(Items listed in a dataset)
§ §

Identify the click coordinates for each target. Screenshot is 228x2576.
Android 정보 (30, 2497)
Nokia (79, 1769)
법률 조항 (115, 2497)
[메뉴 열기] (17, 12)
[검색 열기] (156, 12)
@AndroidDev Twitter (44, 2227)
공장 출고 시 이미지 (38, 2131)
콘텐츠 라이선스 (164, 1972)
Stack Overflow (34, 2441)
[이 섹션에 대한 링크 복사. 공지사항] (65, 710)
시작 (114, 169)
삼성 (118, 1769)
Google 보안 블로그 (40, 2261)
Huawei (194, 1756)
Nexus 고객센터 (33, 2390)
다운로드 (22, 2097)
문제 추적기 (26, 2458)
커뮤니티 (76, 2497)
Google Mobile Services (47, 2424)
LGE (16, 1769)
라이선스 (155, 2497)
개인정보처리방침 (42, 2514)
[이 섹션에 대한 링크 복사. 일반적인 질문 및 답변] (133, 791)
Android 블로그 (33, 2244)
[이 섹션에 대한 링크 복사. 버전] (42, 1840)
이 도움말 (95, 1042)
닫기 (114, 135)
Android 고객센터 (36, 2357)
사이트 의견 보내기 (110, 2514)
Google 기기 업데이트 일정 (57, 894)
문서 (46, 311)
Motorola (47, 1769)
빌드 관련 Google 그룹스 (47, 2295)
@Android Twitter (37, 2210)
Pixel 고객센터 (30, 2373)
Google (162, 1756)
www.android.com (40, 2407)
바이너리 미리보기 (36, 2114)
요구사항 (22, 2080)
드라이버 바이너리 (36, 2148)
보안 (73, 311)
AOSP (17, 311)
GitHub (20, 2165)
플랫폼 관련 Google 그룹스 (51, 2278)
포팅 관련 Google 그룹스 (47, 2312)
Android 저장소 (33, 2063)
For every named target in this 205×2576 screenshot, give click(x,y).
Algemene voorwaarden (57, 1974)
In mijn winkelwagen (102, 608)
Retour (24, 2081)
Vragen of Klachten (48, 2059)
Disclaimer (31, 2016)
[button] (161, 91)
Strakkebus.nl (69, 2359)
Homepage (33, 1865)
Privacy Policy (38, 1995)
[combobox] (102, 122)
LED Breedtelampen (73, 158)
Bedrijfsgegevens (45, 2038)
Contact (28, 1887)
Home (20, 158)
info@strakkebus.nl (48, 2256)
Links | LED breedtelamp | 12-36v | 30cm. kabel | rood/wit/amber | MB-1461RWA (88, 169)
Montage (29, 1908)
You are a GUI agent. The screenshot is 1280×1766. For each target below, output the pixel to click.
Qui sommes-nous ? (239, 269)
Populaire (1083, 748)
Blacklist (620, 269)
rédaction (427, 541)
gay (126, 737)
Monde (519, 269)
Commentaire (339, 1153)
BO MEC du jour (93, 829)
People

§ §

#### What to work on:
Look above for the line that contains "www.android.com (40, 2407)". Starting there, transcribe every line exactly until you have copied the line that contains "Vragen of Klachten (48, 2059)".

#### Exercise response:
www.android.com (40, 2407)
바이너리 미리보기 (36, 2114)
요구사항 (22, 2080)
드라이버 바이너리 (36, 2148)
보안 (73, 311)
AOSP (17, 311)
GitHub (20, 2165)
플랫폼 관련 Google 그룹스 (51, 2278)
포팅 관련 Google 그룹스 (47, 2312)
Android 저장소 (33, 2063)
For every named target in this 205×2576 screenshot, give click(x,y).
Algemene voorwaarden (57, 1974)
In mijn winkelwagen (102, 608)
Retour (24, 2081)
Vragen of Klachten (48, 2059)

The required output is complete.